水牛SND1基因克隆及生物信息学分析

试验旨在利用电子克隆法对水牛SND1（staphylococcal nuclease and tudor domain containing 1）基因进行克隆和序列分析，为探究该基因对水牛泌乳性能的作用机制奠定基础。以奶牛SND1基因（GenBank登录号：NM_205784.1）作为种子序列，利用Primer Premier 5.0设计3对引物，以水牛基因组DNA为模板，PCR扩增水牛SND1基因mRNA序列，扩增获得序列连接pMD18-T载体，通过测序拼接获得水牛SND1基因mRNA全序列，并对其进行生物信息学分析。结果显示，水牛SND1基因完整编码序列长为3 503 bp，包含长为2 733 bp CDS序列，编码910个氨基酸，蛋白分子式为C₄₅₂₃H₇₁₈₃N₁₂₈₁O₁₃₅₄S₂₆，分子质量为102.01 ku，理论等电点（pI）为6.74，不稳定系数为42.07，平均亲水性为-0.419，属可溶酸性蛋白。二级结构以α-螺旋和无规则卷曲为主，其中α-螺旋占37.80%，无规则卷曲占34.18%。结合Protfun 2.2在线软件对SND1的功能进行预测分析表明，该蛋白在嘌呤和嘧啶、中央中间代谢、能量代谢、氨基酸生物合成发挥功能的可能性分别为0.449、0.401、0.303和0.262。SND1基因编码区序列与黄牛、绵羊、山羊、猪、马、人的同源性分别为98.7%、97.8%、97.8%、93.8%、93.1%和91.7%，物种之间同源性较高，系统进化情况与其亲缘关系远近一致。利用SMART在线软件预测蛋白结构域，结果显示，水牛SND1蛋白包含有4个SN区域，说明SND1基因编码区在进化过程中较为保守。

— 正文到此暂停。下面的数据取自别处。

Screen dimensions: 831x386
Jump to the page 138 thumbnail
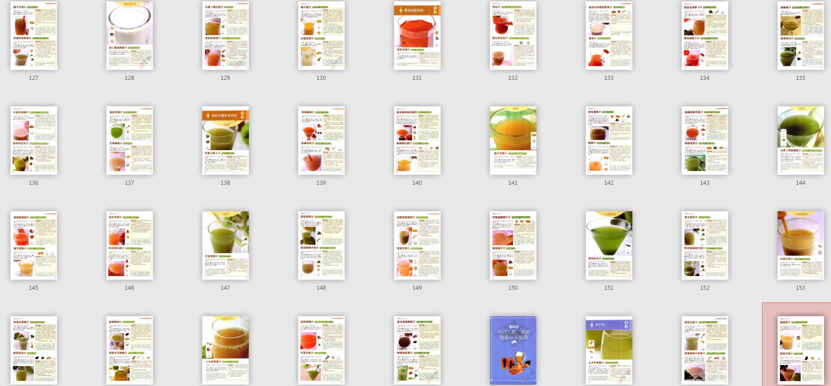tap(226, 141)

Cloning and Bioinformatics Analysis of SND1 Gene in Buffalo

This study was aimed to clone and sequence the buffalo staphylococcal nuclease and tudor domain containing 1 (SND1) gene using the electronic cloning method,and analyze its genetic struction with bioinformatics,which laid a foundation for investigating the effect of SND1 gene on the milk performance in buffaloes.In this experiment,three pairs of specific primers were designed by Primer Premier 5.0 according the sequence of Bos taurus SND1 gene in GenBank (accession No.NM_205784.1),the buffalo DNA was used as the template,the sequence of buffalo SND1 gene mRNA was ampified by PCR,the target fragment linked into the cloning vector pMD18-T was sequenced and systemically analyzed by bioinformatics.The results showed that the length of SND1 gene mRNA was 3 503 bp,containing a CDS of 2 733 bp,which encoded 910 amino acids.The protein molecular formula was C₄₅₂₃H₇₁₈₃N₁₂₈₁O₁₃₅₄S₂₆, the molecular weight was 102.01 ku,the theory isoelectric point was 6.74,the instability coefficient was 42.07,grand average of hydropathy was -0.419,SND1 was the soluble acid protein.The secondary structures prediction of buffalo SND1 protein showed that alpha helices and random coils accounted for 37.80% and 34.18%,which were the main structure of the protein.Gene function prediction showed that the possibility of the gene function in the purine and pyrimidine,central intermediary metabolism,energy metabolism,biosynthesis of amino acids were 0.449,0.401,0.303 and 0.262,respectively.Sequence homology analysis indicated that the buffalo SND1 showed 98.7%,97.8%,97.8%,93.8%,93.1% and 91.7% identity with those of Bos taurus,Ovis aries,Capra hircus,Sus scrofa,Equus caballus and Homo sapiens,respectively.Sequence analysis revealed that buffalo SND1 gene was conserved,and showed high sequence similarity with other species.Online predicting tool SMART was used to predict protein structure domain,it showed that buffalo SND1 protein contains four SN area.This results suggested that the SND1 gene CDS was more conservative in the evolution process.